Trump já construiu um muro. Por Patrícia Campos Melo – Heron Cid
Bastidores

Trump já construiu um muro. Por Patrícia Campos Melo

28 de dezembro de 2018 às 14h00
Migrantes da Guatemala perto da fronteira entre EUA e México em Tijuana - Adrees Latif - 1.dez.2018/Reuters

O governo americano entra no sexto dia de paralisação por causa de uma queda de braço entre o presidente Donald Trump e os legisladores democratas. Trump não abre mão de US$ 5 bilhões no orçamento para construir seu famigerado muro na fronteira com o México, e os democratas se recusam a incluir essa verba.

Mas, na realidade, Trump já construiu um muro nos EUA para impedir a entrada de estrangeiros –um muro que não é físico, mas é extremamente eficiente.

No ano fiscal de 2018 (que vai de 1 de outubro de 2017 a 30 de setembro de 2018) os EUA reassentaram 22.491 refugiados –menor número dos últimos 40 anos. Foram 53.716 no ano fiscal de 2017 e 84.994 em 2016.

O número de refugiados de países muçulmanos que foram reassentados caiu 90% desde o ano fiscal de 2017, e o de latino-americanos caiu 40% —embora essas duas regiões tenham um número crescente de pessoas pedindo refúgio.
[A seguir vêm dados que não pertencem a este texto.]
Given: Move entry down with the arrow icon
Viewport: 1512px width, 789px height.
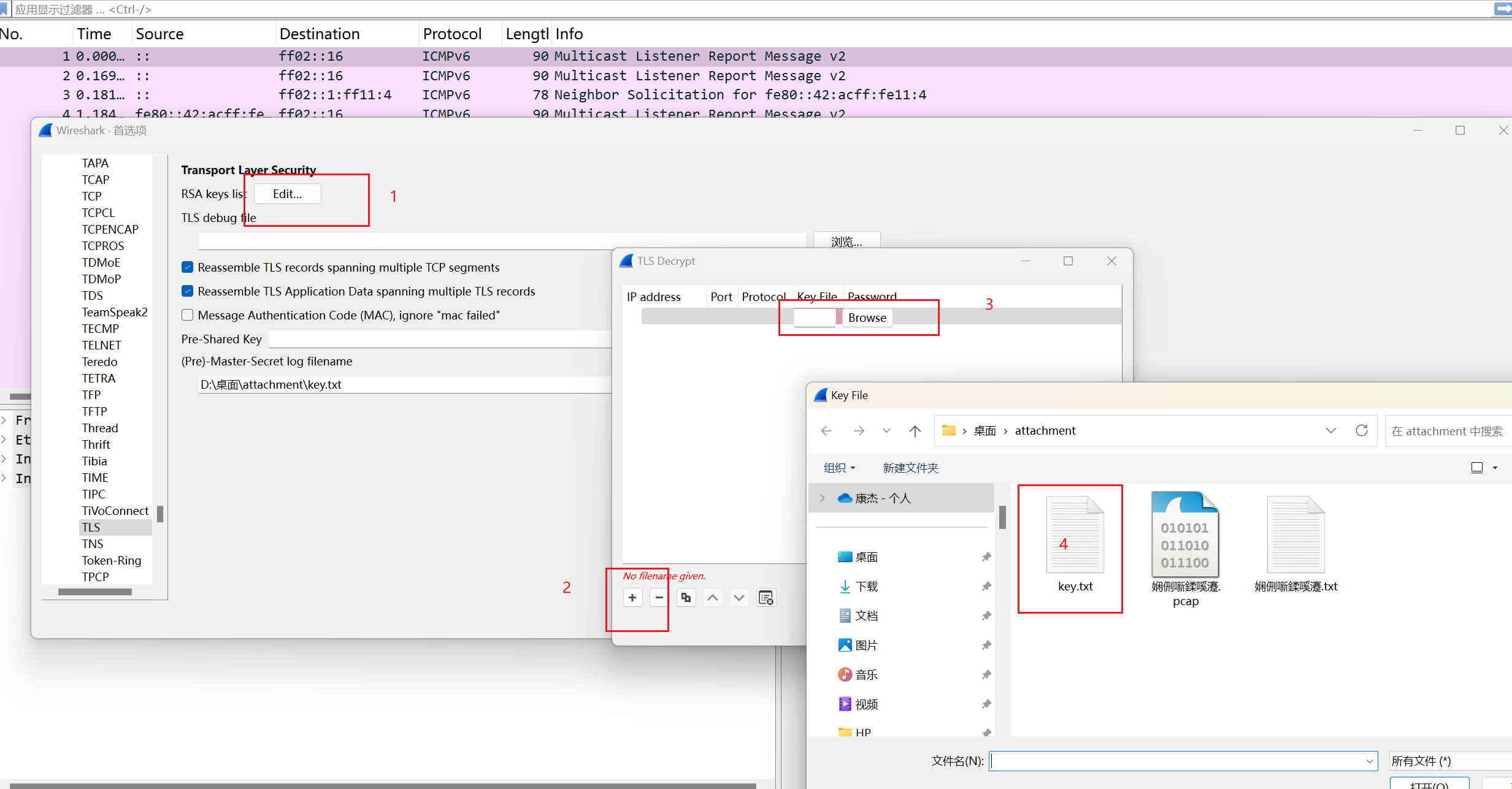Looking at the screenshot, I should (739, 598).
Apenas 62 refugiados sírios foram reassentados nos EUA no ano fiscal de 2018. Em 2017, foram 6.557.

Foram admitidos 6.886 refugiados iraquianos no ano fiscal de 2017, e apenas 140 em 2018.

A África também foi afetada. Foram 6.130 somalis em 2017 (ano fiscal) e 257 em 2018.
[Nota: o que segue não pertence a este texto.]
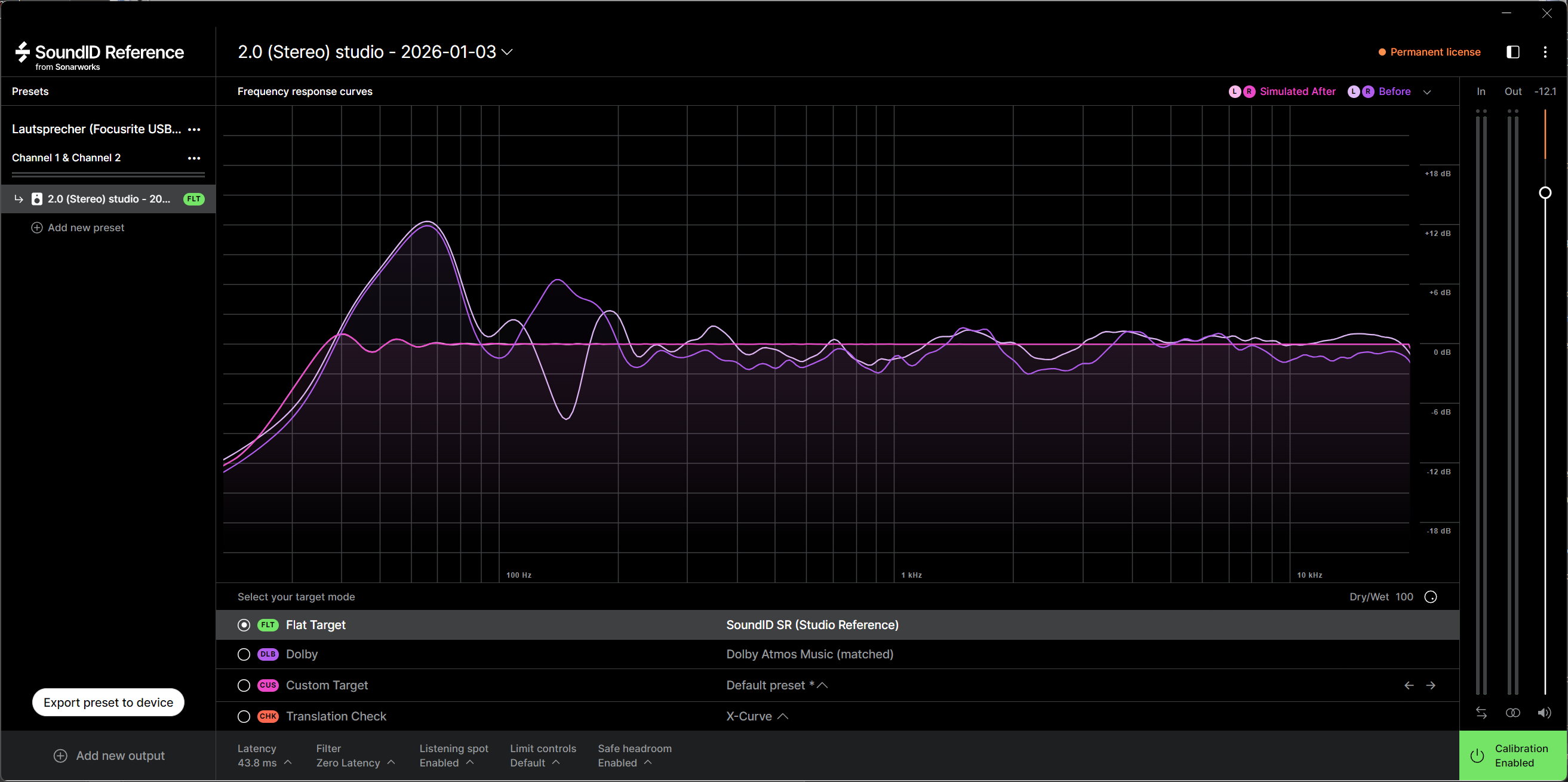Open the options dots beside Channel 1 & Channel 2

coord(194,158)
Trump começou reduzindo o número máximo de reassentamentos de refugiados para 45 mil. E, mesmo assim, só reassentou a metade, 22.491 no ano fiscal de 2018.

Em outubro, o secretário de Estado, Mike Pompeo, anunciou que o teto seria reduzido de novo para o ano fiscal de 2019, que começou em 1 de outubro deste ano. O máximo de refugiados que poderão ser reassentados nos EUA será 30 mil –número mais baixo em 40 anos.
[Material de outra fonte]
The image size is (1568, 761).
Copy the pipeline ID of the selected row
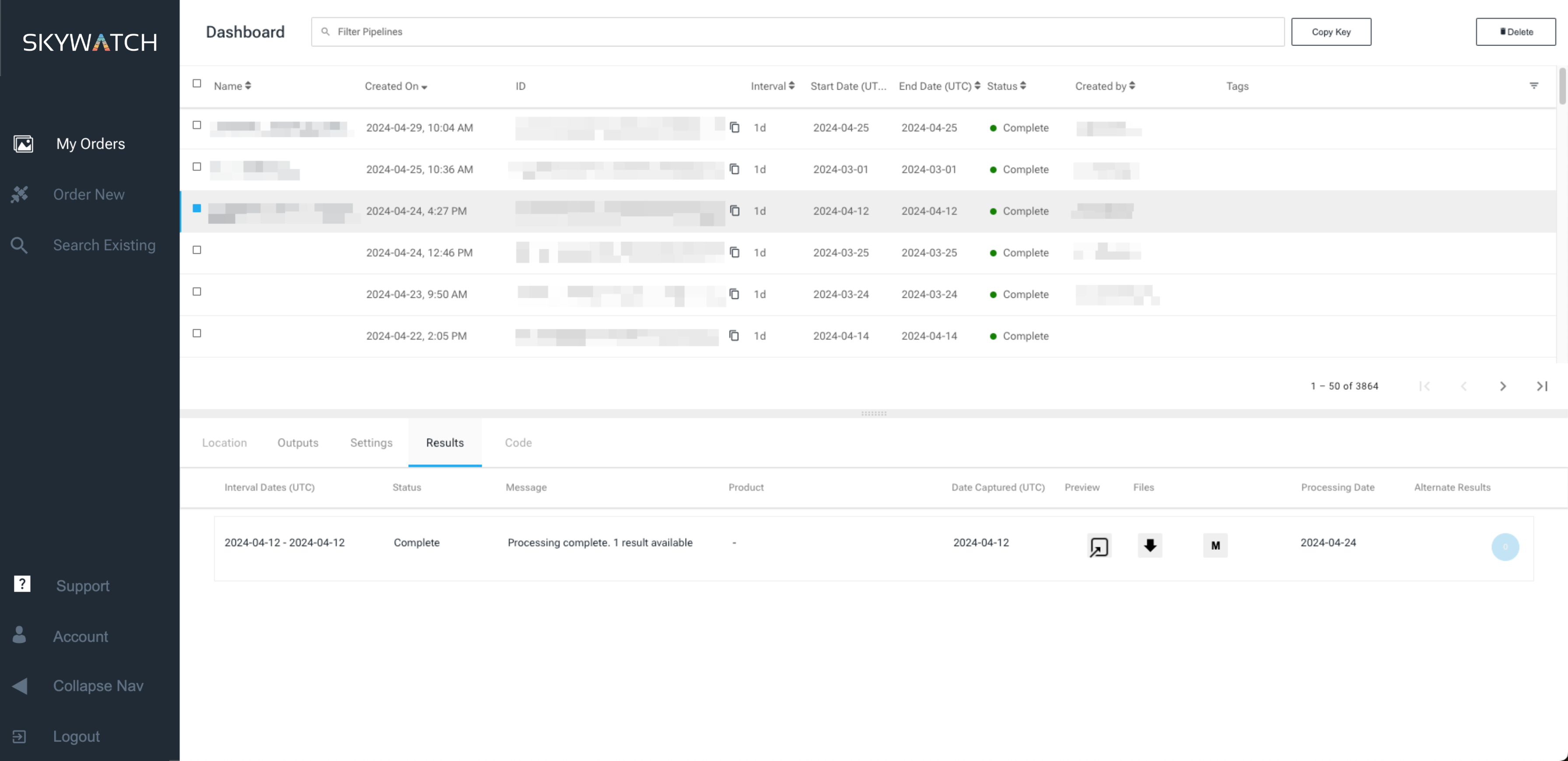click(735, 210)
No governo do ex-presidente Barack Obama, o teto chegou a 110 mil no ano fiscal de 2017. Mesmo no governo George W Bush, que teve um enorme aumento nas medidas de segurança após os atentados terroristas de 11 de setembro de 2001, o teto foi de 70 mil.

Pompeo alegou que a redução no número de refugiados reassentados era necessária para garantir segurança nacional dos EUA, e porque há centenas de milhares de pedidos de refúgio acumulados nos EUA. O secretário de Estado voltou a dizer que o foco dos EUA é auxiliar os refugiados em outros países, ajudando a pagar comida e atendimento medico, em vez de acolhê-los em solo americano.

A maioria dos reassentados vêm de campos de refugiados superlotados (iraquianos e sírios na Turquia, Jordânia ou Líbano, somalis no Quênia) e não tem menor esperança de voltar para seus países em guerra ou conflito.

Desde 1982, os Estados Unidos sempre foi o país a reassentar o maior número de refugiados –aliás, reassentava mais refugiados do que todos os outros países juntos. Em 2017, pela primeira vez, os EUA reassentaram menos refugiados do que os outros países somados. Mas ainda manteve a liderança. Em 2018, isso deve mudar.

Estive no campo de Daadab, no Quênia, em abril de 2017. Era o início do mandato de Trump e o americano já havia anunciado a lei que barrava imigrantes de países de maioria muçulmana (que foi derrubada na Justiça). Muitos dos refugiados com quem falei no campo tinham como única e grande esperança ser reassentados nos EUA ou em algum país europeu.

Seu país, a Somália, continuava tomado pelo terrorismo do Al Shabaab, cólera, seca e fome. Desde então, pouco melhorou.